Knowing E85 has a specific gravity of 0.801 we know that it's relative density is 801 g/L. Also 1 gram = 0.00220462 lbs and 1L=0.264172 Gallons, that gives us

(801 g/L)*(1L / 0.264172 Gal)*(0.0022046 lbs / 1 gram)*(55 Gallons)= 367.7 lbs

That's just one hurdle, let alone you are thinking of transporting mass amounts of hazardous material in a pickup truck. I wouldn't be so quick to dismiss what Hinshaw was saying, if he really does know Hazmat handling then he will be very helpful.

I think you are still missing quite a bit of what you will need to put into this. I would really sit down and see how much fuel you use a day, since this is your daily, and see if it is even feasible to run E85.

I will use my own driving as a basis. I drive roughly 80 miles a day, so 560 miles a week. We will estimate my MPG at 22 since it's mostly highway. That is roughly 25.5 gallons of fuel a week I use in my commute. Now if we apply E85 instead of gasoline we will say its 15% less energy, so you use 15% more fuel in the tune. This can be represented as 18.7 MPG instead of 22. I am now using 29.9 gallons of E85 a week on the same commute.
This means that 55 gallon drum will not last me even 2 weeks.
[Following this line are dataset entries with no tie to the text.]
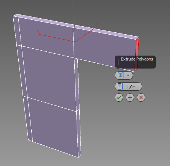This screenshot has height=166, width=170.
Task: Click the height spinner icon beside 1,0m
Action: [x=120, y=86]
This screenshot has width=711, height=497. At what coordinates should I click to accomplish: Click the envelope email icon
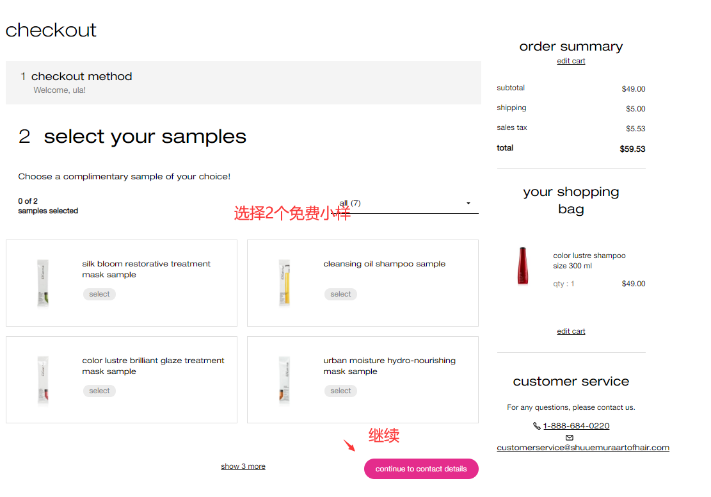click(570, 437)
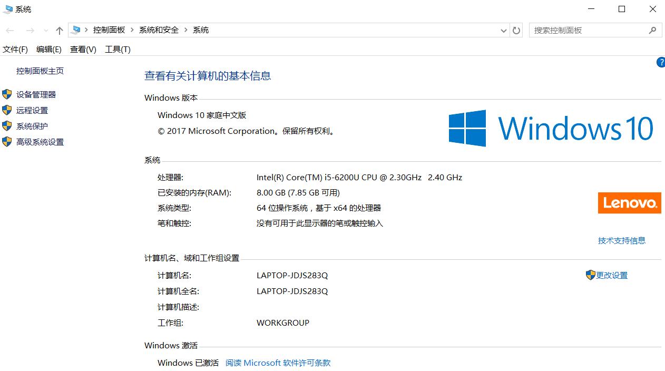This screenshot has width=665, height=371.
Task: Open the recent pages chevron beside forward button
Action: (x=46, y=30)
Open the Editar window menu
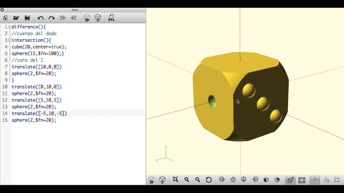Image resolution: width=344 pixels, height=193 pixels. click(75, 10)
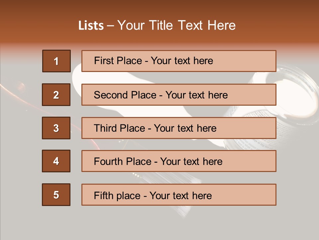The width and height of the screenshot is (319, 240).
Task: Select the First Place text bar
Action: coord(179,61)
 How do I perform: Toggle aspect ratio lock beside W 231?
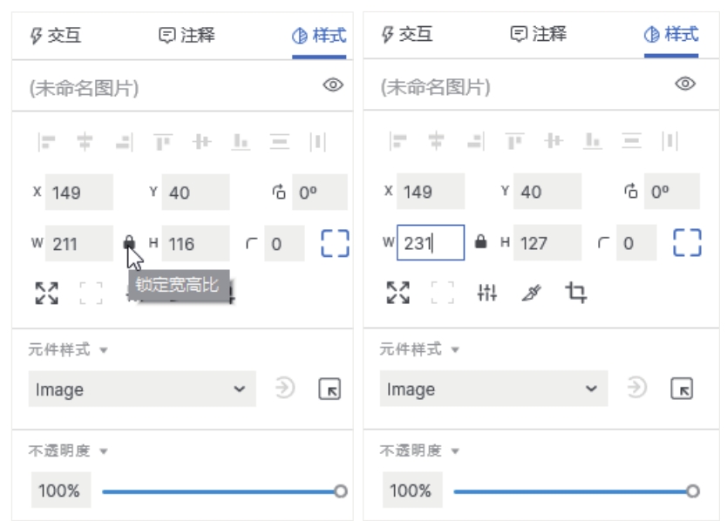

Now comes the part of is this worth it. Is it really worth the hassle to fill up 55 gallons of E85 every 2 weeks to see a bump in HP on your daily? Will you ever use this extra power on the street?

If your car really is over 400 whp already, you are using nowhere near it's full potential on the street. So it seems that E85 will net you nothing for the daily drive.

That is why most people run a 93 map for DD and save the E85 or 100 oct for the track.

Not trying to stop you from doing what you are doing, you just need to sit down and really think about it. Make a pros and cons list for yourself. Just me looking at your situation, I see a lot more cons than I do pros.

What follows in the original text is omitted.